3 - Kinematic models of abrasive contacts

Abstract

A kinematic analysis defines relationships between removal rate and penetration of the abrasive grains into the workpiece for the various abrasive machining processes. A kinematic study is an essential precondition for the design of an abrasive machining system. The kinematic process design governs the stresses imposed on the individual grains of the abrasive, which must be neither too small nor too large. Commencing with the speeds and motions of the tool and workpiece, a kinematic analysis proceeds to the physical consequences of the distribution of the cutting edges. This chapter provides measures for the size, duration of contact, and scale of the minute interactions, which take place in the abrasive process. Penetration depth, the length of contact between an abrasive grain and a workpiece, the implications of grain size, grain speed and grain trajectory for grain forces, grain wear, and workpiece roughness are considered.
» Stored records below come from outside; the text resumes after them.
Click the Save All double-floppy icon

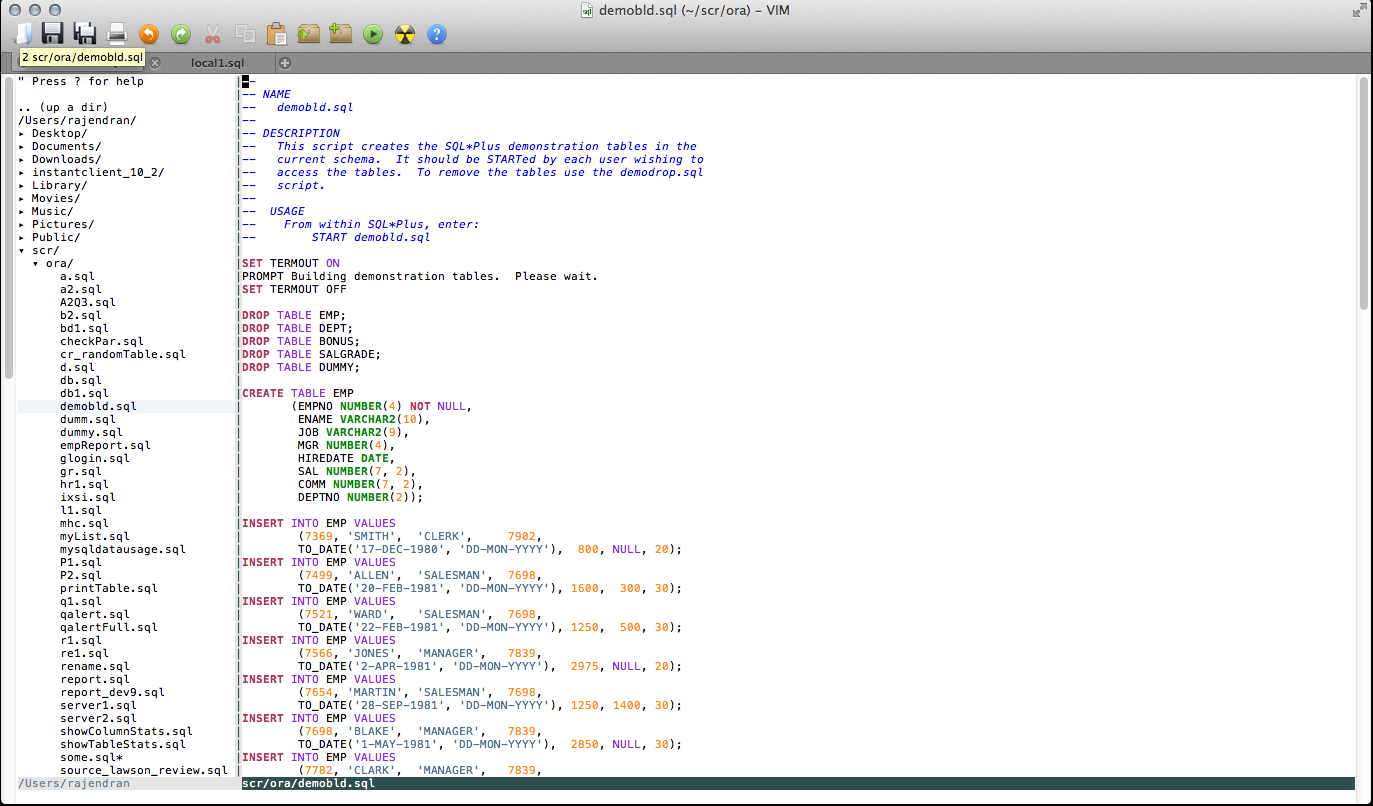coord(85,34)
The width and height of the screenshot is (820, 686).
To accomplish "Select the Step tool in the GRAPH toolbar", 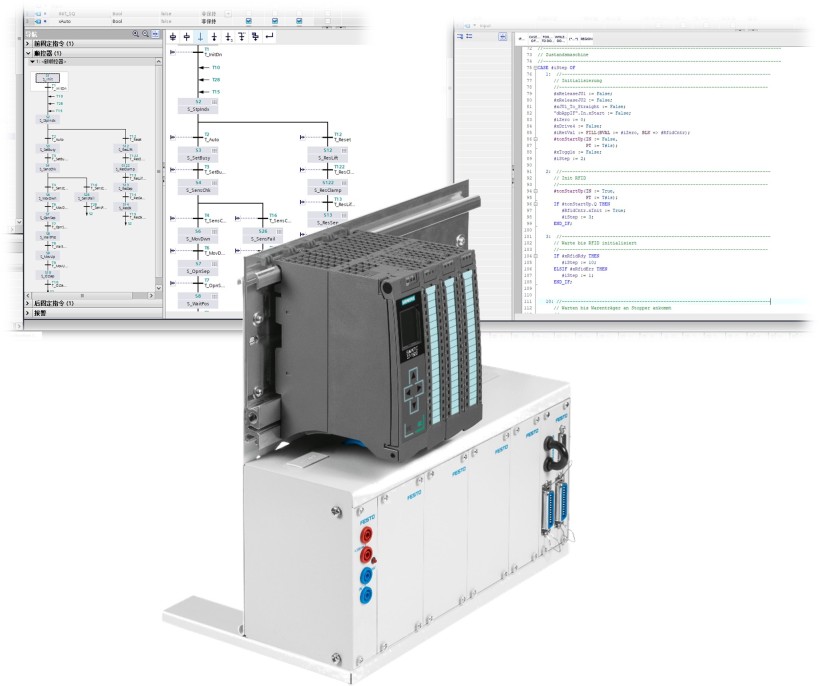I will (186, 36).

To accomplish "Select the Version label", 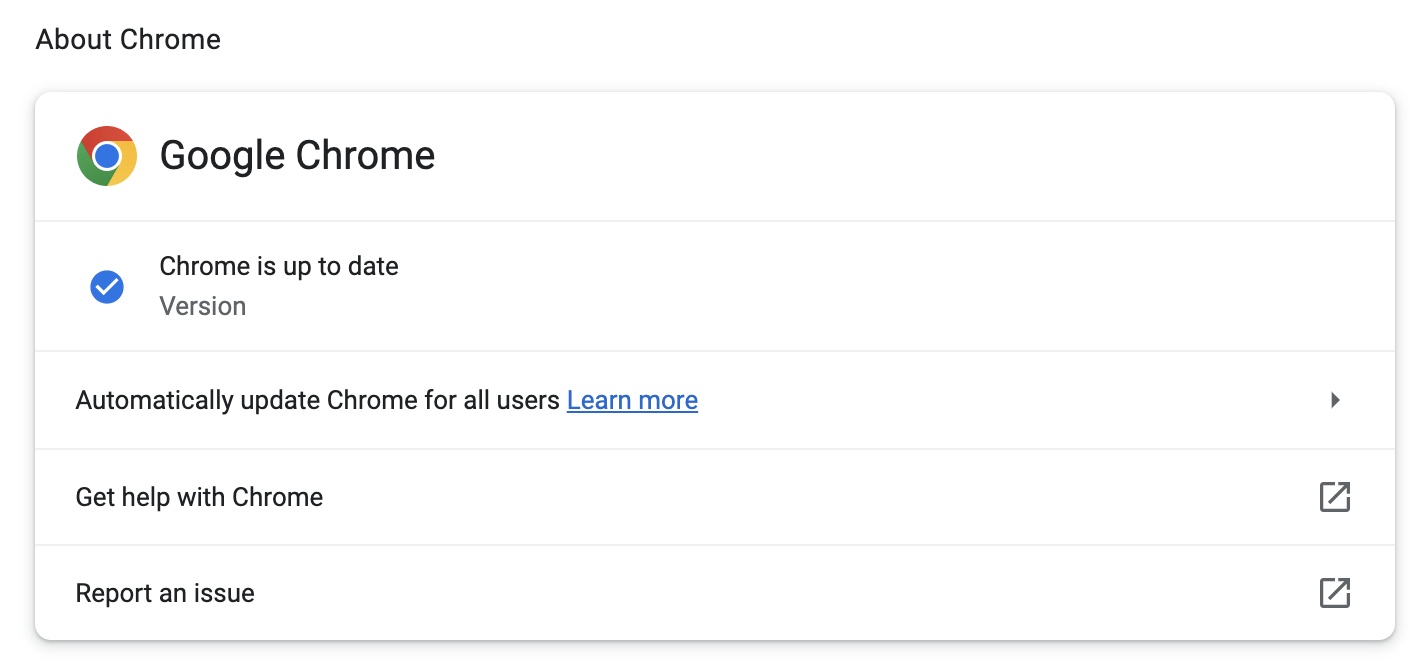I will (203, 306).
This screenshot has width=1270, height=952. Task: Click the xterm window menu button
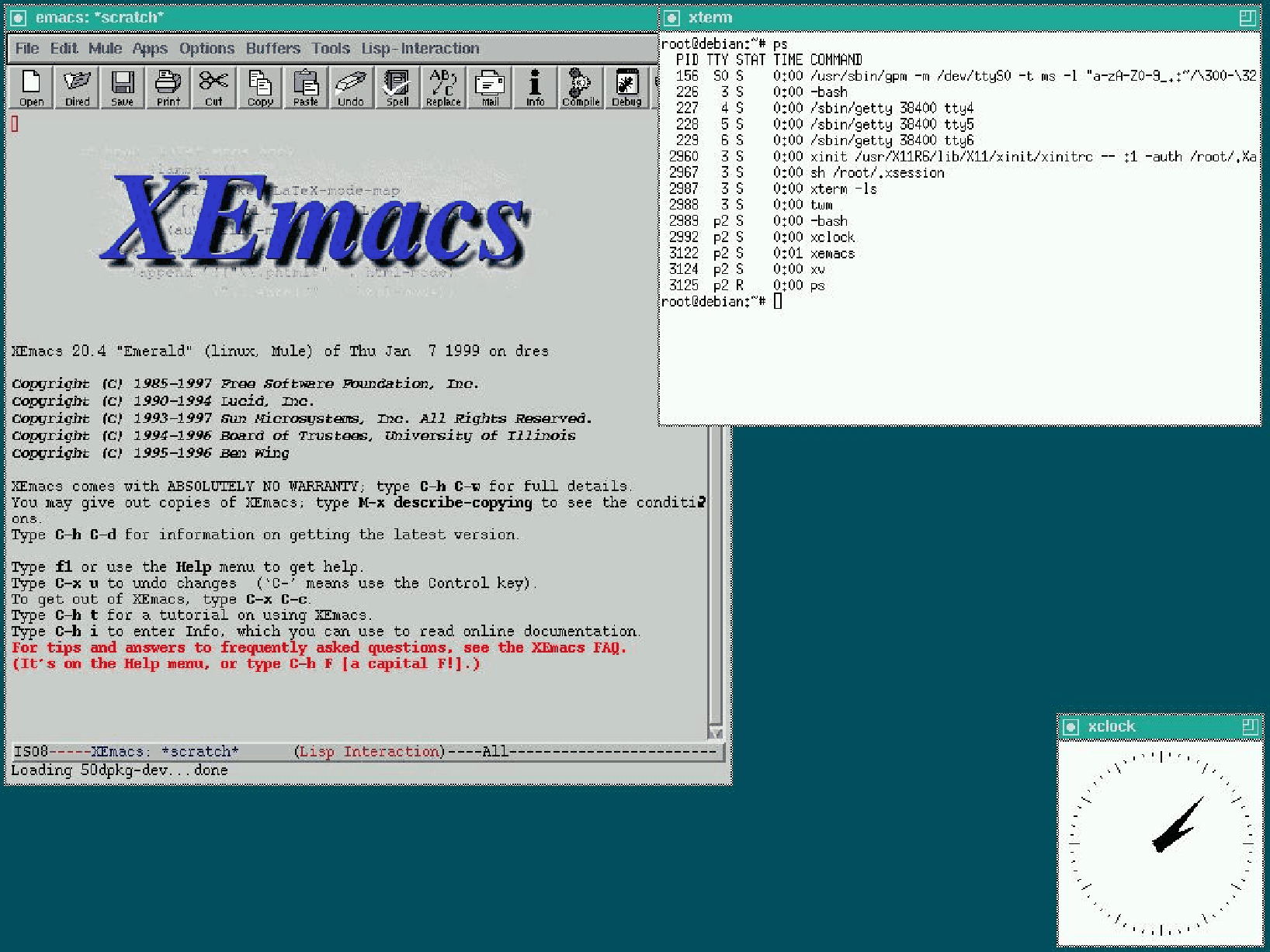[x=672, y=18]
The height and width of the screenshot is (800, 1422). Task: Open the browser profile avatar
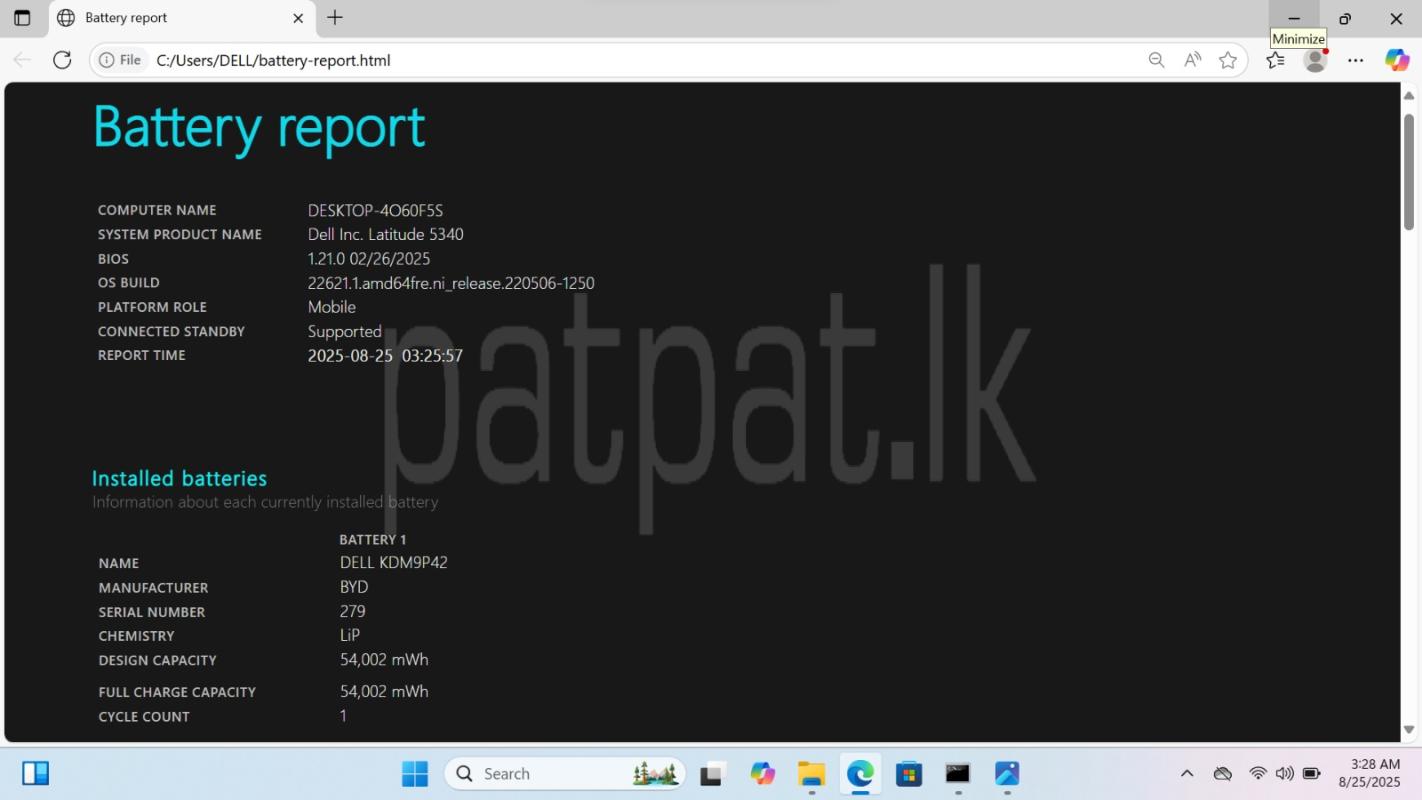[x=1315, y=60]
Study of the scale of the grain–workpiece interactions underpins all aspects of abrasive machine process behavior and the tribology of the process. Cutting edge density is analyzed including implications of the stochastic nature of abrasive processes and effects of dressing. A key feature of kinematic analysis is to relate the thickness, width and length of typical grain penetrations to depth of cut and machine variables, such as workspeed and abrasive speed. References are provided to previous work.